*Records to use*.

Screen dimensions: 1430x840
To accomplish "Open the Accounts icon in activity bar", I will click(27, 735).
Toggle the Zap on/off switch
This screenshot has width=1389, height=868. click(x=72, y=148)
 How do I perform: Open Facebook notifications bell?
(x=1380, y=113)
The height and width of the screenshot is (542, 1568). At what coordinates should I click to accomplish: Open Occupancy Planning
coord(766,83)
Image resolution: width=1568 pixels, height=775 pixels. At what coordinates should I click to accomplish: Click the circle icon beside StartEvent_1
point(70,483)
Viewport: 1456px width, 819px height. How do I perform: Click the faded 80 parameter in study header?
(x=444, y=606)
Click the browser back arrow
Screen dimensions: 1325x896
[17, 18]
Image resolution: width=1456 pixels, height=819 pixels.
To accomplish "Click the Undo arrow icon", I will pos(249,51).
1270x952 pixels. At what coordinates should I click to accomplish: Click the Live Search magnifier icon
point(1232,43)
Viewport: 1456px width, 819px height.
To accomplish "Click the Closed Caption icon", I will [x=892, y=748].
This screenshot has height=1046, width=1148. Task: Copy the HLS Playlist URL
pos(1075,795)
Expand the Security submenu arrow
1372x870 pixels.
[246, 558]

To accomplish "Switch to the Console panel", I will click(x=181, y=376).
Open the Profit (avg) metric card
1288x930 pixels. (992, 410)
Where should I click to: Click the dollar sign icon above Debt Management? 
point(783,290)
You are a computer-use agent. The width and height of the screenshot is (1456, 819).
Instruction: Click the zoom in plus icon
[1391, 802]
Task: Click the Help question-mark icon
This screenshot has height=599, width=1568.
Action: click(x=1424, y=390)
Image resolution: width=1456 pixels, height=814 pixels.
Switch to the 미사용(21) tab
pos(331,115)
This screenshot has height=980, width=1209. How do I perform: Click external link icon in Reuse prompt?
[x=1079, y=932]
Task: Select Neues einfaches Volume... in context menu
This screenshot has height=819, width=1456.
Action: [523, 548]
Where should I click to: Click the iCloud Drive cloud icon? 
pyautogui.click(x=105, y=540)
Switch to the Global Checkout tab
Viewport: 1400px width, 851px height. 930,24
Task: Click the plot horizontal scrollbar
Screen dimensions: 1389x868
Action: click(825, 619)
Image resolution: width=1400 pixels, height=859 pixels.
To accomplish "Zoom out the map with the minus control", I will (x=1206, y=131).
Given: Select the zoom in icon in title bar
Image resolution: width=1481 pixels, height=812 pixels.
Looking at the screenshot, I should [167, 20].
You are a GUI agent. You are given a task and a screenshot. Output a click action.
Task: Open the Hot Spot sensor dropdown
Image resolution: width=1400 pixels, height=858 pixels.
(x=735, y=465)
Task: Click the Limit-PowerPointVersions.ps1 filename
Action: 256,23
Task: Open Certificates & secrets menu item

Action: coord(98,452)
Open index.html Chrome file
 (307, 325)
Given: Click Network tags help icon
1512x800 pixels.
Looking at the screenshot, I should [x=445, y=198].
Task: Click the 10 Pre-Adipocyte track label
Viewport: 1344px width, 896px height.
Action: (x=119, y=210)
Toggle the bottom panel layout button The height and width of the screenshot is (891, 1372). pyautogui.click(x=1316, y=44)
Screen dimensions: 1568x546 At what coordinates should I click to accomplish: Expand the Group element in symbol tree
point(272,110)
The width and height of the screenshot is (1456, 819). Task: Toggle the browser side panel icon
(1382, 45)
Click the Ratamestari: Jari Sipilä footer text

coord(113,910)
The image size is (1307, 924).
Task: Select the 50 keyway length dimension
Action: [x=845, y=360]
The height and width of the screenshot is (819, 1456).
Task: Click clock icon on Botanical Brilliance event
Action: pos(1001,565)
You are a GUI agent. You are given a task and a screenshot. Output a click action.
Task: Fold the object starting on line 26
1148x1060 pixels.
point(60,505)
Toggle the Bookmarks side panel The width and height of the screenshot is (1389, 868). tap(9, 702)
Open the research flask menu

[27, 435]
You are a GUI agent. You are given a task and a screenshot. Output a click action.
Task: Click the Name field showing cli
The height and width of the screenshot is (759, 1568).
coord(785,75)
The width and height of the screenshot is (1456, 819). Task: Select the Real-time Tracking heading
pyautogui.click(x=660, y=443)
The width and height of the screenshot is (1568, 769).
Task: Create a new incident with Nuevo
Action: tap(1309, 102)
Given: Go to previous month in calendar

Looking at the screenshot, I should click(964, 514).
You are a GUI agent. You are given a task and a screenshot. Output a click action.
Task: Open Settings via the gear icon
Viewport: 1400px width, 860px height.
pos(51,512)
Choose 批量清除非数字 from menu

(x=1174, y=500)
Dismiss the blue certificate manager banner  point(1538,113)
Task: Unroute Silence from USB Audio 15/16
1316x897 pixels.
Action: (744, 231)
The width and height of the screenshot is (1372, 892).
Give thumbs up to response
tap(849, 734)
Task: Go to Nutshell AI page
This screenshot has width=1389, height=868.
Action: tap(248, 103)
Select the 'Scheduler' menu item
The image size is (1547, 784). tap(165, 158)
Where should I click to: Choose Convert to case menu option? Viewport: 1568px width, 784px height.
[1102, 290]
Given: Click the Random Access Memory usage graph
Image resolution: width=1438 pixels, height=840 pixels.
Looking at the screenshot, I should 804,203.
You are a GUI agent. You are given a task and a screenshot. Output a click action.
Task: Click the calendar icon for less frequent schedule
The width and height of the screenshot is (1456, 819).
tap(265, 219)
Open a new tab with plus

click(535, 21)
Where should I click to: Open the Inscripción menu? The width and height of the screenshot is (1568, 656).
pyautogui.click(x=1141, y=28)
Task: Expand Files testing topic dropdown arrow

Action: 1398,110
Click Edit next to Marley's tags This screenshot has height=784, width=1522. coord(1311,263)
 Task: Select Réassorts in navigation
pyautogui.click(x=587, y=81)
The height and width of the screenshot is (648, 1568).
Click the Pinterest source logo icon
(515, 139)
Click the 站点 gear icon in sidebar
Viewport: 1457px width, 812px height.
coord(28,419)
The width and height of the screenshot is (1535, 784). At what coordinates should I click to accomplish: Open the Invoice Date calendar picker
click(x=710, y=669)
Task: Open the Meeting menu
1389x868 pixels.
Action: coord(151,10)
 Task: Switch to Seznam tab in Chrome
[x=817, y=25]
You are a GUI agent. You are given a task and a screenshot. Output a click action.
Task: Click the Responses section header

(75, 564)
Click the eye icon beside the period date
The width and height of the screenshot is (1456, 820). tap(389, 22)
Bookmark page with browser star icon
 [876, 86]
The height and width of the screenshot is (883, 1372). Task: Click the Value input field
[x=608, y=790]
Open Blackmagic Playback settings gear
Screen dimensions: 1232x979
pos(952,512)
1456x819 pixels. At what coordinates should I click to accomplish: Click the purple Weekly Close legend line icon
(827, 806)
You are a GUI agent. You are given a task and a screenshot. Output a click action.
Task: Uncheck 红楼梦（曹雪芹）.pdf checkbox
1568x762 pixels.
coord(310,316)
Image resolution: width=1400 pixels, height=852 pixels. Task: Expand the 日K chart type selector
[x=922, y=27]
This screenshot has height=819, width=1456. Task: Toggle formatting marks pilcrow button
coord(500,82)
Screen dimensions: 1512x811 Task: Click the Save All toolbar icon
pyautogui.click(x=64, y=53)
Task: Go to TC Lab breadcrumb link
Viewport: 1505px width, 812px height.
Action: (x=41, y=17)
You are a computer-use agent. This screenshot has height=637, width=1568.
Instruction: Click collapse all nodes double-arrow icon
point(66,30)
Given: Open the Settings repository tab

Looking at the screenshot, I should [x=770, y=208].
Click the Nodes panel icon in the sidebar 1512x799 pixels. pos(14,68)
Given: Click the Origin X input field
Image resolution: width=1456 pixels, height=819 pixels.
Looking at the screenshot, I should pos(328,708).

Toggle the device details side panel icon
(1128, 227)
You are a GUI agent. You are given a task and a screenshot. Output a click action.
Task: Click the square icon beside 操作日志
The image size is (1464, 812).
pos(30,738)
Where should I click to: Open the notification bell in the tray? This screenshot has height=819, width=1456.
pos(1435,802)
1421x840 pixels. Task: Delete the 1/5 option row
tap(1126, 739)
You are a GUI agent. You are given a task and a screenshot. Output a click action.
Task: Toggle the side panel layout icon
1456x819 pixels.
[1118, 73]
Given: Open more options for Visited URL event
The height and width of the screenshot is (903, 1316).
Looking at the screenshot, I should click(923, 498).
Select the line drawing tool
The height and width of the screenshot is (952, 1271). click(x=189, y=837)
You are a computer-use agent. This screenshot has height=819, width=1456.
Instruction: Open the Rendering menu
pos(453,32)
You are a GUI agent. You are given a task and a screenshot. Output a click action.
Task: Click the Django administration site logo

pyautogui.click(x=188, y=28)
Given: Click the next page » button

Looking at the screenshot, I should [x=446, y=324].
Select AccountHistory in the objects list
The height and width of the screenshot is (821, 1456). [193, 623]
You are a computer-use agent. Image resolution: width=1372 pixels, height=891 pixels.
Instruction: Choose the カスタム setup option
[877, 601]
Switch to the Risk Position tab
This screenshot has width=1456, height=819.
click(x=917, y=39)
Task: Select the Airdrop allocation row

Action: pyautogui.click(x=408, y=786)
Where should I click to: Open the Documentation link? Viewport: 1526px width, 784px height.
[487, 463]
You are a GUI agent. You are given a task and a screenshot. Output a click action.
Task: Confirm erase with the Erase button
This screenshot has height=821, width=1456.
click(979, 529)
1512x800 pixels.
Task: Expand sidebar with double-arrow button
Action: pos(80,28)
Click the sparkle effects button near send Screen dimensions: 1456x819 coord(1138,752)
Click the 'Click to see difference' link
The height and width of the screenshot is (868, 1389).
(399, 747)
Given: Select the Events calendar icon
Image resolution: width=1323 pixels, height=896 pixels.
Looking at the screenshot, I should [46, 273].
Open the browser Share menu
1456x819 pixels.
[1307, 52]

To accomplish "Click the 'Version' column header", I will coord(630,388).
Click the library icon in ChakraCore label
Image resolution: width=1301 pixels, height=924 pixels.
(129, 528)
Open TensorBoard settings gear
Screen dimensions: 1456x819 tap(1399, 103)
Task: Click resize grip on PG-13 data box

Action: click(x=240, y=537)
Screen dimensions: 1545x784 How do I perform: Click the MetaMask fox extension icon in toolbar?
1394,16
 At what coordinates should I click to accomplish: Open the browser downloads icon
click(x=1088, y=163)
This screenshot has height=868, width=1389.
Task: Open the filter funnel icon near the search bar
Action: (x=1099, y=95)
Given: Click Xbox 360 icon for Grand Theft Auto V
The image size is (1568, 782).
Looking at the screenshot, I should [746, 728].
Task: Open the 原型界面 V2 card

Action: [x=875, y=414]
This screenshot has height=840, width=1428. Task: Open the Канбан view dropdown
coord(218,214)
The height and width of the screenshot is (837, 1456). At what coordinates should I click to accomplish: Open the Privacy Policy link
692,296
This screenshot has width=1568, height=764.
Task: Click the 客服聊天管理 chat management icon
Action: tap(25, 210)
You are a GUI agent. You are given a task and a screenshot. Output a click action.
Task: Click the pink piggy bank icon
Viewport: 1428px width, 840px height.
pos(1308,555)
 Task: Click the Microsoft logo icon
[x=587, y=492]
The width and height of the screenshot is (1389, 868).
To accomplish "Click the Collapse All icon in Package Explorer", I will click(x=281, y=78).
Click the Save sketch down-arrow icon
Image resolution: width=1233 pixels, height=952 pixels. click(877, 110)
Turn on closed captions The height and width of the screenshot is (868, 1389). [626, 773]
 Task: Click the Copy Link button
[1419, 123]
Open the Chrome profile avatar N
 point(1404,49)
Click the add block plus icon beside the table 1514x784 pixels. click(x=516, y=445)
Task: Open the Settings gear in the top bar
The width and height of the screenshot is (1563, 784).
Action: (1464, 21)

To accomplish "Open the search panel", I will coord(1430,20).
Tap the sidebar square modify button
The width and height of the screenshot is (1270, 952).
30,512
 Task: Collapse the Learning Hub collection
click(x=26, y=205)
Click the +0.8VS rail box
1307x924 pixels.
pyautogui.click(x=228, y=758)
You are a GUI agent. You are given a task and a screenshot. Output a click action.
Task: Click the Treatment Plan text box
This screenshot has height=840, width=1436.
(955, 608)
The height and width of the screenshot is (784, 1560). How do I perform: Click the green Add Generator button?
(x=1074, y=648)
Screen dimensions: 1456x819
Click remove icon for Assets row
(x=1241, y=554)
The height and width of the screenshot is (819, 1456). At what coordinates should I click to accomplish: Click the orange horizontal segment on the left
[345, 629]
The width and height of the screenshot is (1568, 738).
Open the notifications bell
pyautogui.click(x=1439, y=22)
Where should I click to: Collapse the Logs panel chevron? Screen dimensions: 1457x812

*What the task asks*.
Using the records above, output exactly the lines from the one containing "The width and height of the screenshot is (1568, 738)." through the last line, and no others.

*Task response*.
The width and height of the screenshot is (1568, 738).
Open the notifications bell
pyautogui.click(x=1439, y=22)
Where should I click to: Collapse the Logs panel chevron? Screen dimensions: 1457x812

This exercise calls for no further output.